Les États-Unis dans le flou sur la suite à donner aux frappes

De nombreuses voix exigent que Barack Obama précise ses objectifs finaux en Libye.

Quelle suite donner aux premières frappes en Libye ? Les Etats-Unis, pivots de l'action armée depuis samedi, donnent une impression de flou quant au but final de la campagne. Le président Barack Obama avait été parmi les premiers à demander le départ de Mouammar Kadhafi. Cette issue est "la position américaine", a redit le président lundi depuis Santiago du Chili. Mais les Etats-Unis, a-t-il aussitôt ajouté, s'en tiendront au mandat de la résolution 1973 de l'ONU dans leur action militaire en Libye.
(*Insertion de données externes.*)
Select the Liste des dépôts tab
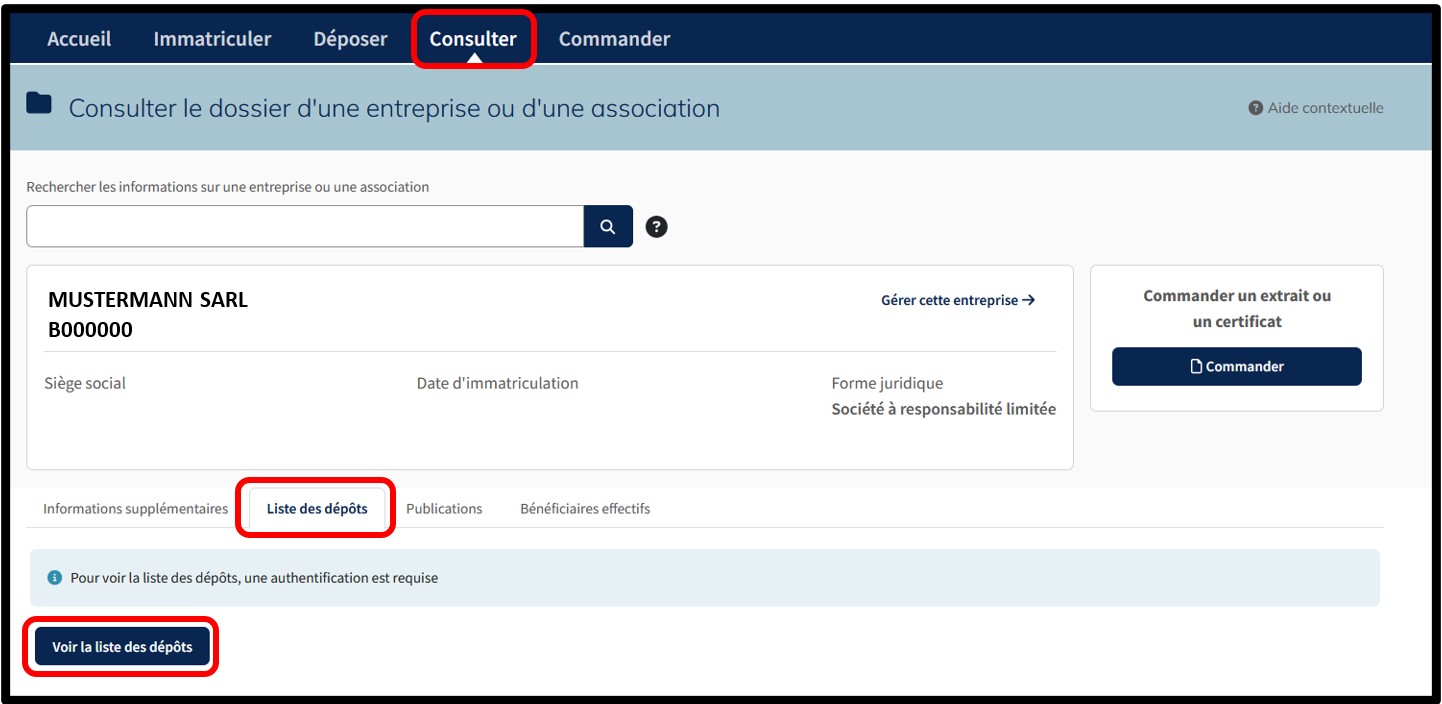This screenshot has width=1442, height=704. [317, 509]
Ce texte, fruit d'intenses efforts diplomatiques pour éviter les vetos russes et chinois et pour obtenir le soutien des pays arabes, assigne des moyens très étendus à une ambition limitée: protéger les civils libyens.

Le président a souligné l'importance, à ses yeux, de voir les Etats-Unis agir exclusivement dans ce cadre accepté par la communauté internationale. A Moscou, le secrétaire à la Défense Robert Gates a enfoncé le clou. C'est aux Libyens seuls, a-t-il dit, qu'il reviendra de "décider" si Kadhafi doit partir. Dimanche, le chef d'état-major américain, Michael Mullen, n'avait pas exclu le maintien de Kadhafi au pouvoir à l'issue des opérations alliées. Le président Obama a aussi indiqué que les Etats-Unis transmettraient rapidement à d'autres les rênes de l'opération, l'Otan assurant un rôle de coordination.

"La tension ne fera que croître" (presse)

Dans l'immédiat, le chef de la coalition, le général américain Carter Ham, a exclu que les forces internationales agissent pour soutenir une offensive des rebelles ou pour éliminer le colonel Kadhafi. En d'autres termes, Washington espère le départ du dirigeant libyen, mais exclut que son action militaire aille dans ce sens. Un flou stratégique qui suscite de nombreuses questions aux Etats-Unis. "Il faut que nous sachions ce qui, dans l'esprit du président, doit être accompli au final en Libye", a réclamé dimanche soir Ileana Ros-Lehtinen, la présidente républicaine de la commission des Affaires étrangères de la Chambre des représentants.

"J'espère simplement que la nécessaire planification a lieu discrètement dans les murs du Pentagone et de l'Africom (le commandement américain en Afrique, ndlr), en dépit de l'incapacité troublante de l'administration à formuler publiquement des buts de guerre clairs", écrit l'analyste conservateur Max Boot dans la revue Commentary lundi. D'autant que "tant que Kadhafi continuera de gouverner une partie quelconque du territoire libyen, la guerre se poursuivra", prédit cet historien militaire dans son article, intitulé "Définir nos objectifs en Libye".

Les attentes diverses exprimées par les membres de la coalition "ne sont pas de bon augure pour la bonne coordination de l'alliance" des pays bombardant la Libye, relève de son côté l'analyste Robert Danin sur le site du Conseil des relations extérieures (CFR), un centre de réflexion américain. "Comment réagira Obama si la France et le Royaume-Uni s'attaquent à Mouammar Kadhafi?", interroge l'expert, qui rappelle qu'en 1956 Washington avait demandé à ses alliés britanniques et français de mettre fin à leur guerre contre le dirigeant égyptien Nasser. Les doutes sur les suites à donner aux premières frappes ne sont pas limitées aux Etats-Unis. Le quotidien britannique The Guardian affirme dans un éditorial lundi que "la tension entre la responsabilité de protéger des civils et le fait d'aider des rebelles à chasser un tyran ne fera que croître dans les jours à venir".